Tahrren s'assit sur une chaise, tandis qu'Ophélie s'assit sur le lit, aux côtés du Nain. Eiji, quant à lui, resta debout, accolé au mur dos au lit.
"De ce que je sais, tout a commencé il y au moins cent cinquante ans. A l'époque, je n'étais qu'un jeune prêtre. J'arpentais chaque jour les couloirs de la sainte église Ophélienne. J'étais arrivé là un peu par hasard. Contrairement à mes camarades davantage portés sur la boisson et les richesses du minerai et de l'ingénierie, je préférais l'histoire. A l'époque et aujourd'hui encore, j'étais fasciné par votre histoire, et j'étais devenu prêtre afin d'avoir accès à la plus grande bibliothèque de la région. Je cherchai avant tout à assouvir ma soif de savoir. Cependant, mes premières journées dans cette gigantesque église n'étaient pas simples. Après tout, personne ne souhaitait avoir pour apprenti un nain, je me devais donc d'évoluer seul. Et ce qui devait arriver arriva : je me perdis dans l'enceinte principale de l'église. Cherchant mon chemin, je parcourais les lieux de salle en salle, en vain. Jusqu'à ce que je tombe sur une pièce qui juxtaposait le cœur de l'église. Cependant, contrairement aux autres pièces, inondées de lumières et de vitraux, cette pièce était plutôt sombre et ternes. Pour une raison que je ne sais guère, je décidai de pénétrer dans la salle et de l'explorer. Je m'en souviens encore parfaitement : les seules sources lumineuses étaient les torches aux flammes vacillantes. Au centre de la pièce, ces torches étaient positionnées en cercle, et lorsque je levai la tête, je le vis, là, debout. Il tenait du bout du bras un homme, qu'il soulevait sans peine. Après quelques secondes, il commença à incanter. Je restai là, pendant plusieurs minutes à observer. Mais ce que je vis me hanta à jamais : l'homme à peine conscient à ce moment, commença à se liquéfier. Sa peau commença à englober l'incantateur, jusqu'à le recouvrir complètement. Enfin, après quelques minutes, le phénomène se calma. Le liquide redevint solide, mais le jeune homme avait complètement disparu. Plus effrayant encore : l'incantateur avait désormais le visage du jeune homme qu'il venait d'absorber. Comme s'ils avaient fusionnés…"

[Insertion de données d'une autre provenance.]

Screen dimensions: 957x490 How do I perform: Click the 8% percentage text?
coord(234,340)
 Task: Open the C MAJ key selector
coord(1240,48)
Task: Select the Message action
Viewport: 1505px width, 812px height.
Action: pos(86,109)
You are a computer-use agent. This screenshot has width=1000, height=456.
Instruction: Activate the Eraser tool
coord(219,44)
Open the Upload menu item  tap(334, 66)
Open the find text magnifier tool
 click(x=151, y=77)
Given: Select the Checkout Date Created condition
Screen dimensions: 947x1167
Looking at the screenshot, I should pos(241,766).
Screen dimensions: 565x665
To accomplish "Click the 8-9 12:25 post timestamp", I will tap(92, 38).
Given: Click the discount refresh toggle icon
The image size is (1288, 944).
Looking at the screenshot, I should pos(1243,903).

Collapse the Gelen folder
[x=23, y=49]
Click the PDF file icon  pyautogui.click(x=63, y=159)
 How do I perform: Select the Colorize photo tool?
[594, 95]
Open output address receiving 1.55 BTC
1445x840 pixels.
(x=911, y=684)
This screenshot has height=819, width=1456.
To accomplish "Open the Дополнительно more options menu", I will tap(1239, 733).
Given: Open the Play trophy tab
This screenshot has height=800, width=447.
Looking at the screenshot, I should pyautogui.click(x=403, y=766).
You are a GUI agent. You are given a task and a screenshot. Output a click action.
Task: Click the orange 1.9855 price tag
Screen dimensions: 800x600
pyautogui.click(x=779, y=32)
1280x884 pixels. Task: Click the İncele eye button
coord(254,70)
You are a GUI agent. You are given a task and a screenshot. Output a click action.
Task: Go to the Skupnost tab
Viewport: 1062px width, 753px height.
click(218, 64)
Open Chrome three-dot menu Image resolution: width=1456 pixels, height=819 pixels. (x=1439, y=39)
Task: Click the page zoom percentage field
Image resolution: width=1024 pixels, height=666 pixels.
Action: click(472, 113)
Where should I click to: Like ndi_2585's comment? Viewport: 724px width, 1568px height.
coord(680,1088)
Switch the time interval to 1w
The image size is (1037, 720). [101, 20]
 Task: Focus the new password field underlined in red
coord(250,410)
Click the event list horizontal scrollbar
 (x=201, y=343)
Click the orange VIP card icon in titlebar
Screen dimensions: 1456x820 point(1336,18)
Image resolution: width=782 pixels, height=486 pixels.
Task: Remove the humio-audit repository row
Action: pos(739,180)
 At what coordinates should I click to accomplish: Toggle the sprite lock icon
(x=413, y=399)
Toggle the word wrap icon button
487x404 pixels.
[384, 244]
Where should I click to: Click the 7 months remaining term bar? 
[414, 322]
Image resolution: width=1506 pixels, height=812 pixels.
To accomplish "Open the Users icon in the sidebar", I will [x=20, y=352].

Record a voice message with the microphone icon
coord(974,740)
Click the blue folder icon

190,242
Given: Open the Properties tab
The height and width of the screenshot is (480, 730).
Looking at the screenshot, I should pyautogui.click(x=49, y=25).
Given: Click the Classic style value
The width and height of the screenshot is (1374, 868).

Ophélie, Eiji et Tahrren étaient perdus dans leurs pensées. Pour eux, il était clair : cette personne était l'immortel en question.
"Mais cela n'explique pas pourquoi un prêtre s'est attaqué à Eiji." Partagea Tahrren. "Et nous ne savons toujours pas qui était cet incantateur."
Le nain se racla la gorge est continua.
"Et bien, je n'ai pas exactement fini mon histoire. Il se trouve que je sais qui était l'incantateur, bien que je ne l'aie appris que plus tard. L'homme en question est… Le Pape lui-même."
"Le pape ?" S'exclama Ophélie, surprise.
"En effet." Continua Andréa. "Depuis au moins cent cinquante ans, mais j'imagine que cela fait depuis bien plus longtemps encore, le Pape est la même personne. Depuis des centaines d'années les papes sont élus au sein d'une assemblée, et le pape élu ne démissionne qu'une fois qu'il ne se sent plus capable de diriger. L'homme absorbé ce jour-là était le nouveau pape élu. Et très certainement qu'il s'agit de la même personne encore de nos jours. Les récents événements et votre présence ici ne font que le prouver."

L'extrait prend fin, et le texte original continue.